EXERCISE GOAL — In the entries below, find the string "Given" and return each line holding it.

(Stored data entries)

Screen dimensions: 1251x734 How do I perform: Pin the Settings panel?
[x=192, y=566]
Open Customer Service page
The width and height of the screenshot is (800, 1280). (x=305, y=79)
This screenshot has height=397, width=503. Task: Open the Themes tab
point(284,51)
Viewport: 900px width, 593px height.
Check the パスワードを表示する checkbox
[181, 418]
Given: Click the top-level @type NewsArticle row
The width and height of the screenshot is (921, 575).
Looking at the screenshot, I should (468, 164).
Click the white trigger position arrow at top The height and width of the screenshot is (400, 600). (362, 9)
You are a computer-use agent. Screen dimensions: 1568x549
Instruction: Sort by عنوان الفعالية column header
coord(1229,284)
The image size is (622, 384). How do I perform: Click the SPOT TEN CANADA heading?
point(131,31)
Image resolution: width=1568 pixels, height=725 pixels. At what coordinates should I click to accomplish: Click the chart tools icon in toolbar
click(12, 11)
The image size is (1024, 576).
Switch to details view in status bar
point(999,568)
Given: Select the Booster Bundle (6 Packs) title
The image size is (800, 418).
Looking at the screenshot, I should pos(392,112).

RESULT BELOW —
Given: Click the top-level @type NewsArticle row
Given: Select the Booster Bundle (6 Packs) title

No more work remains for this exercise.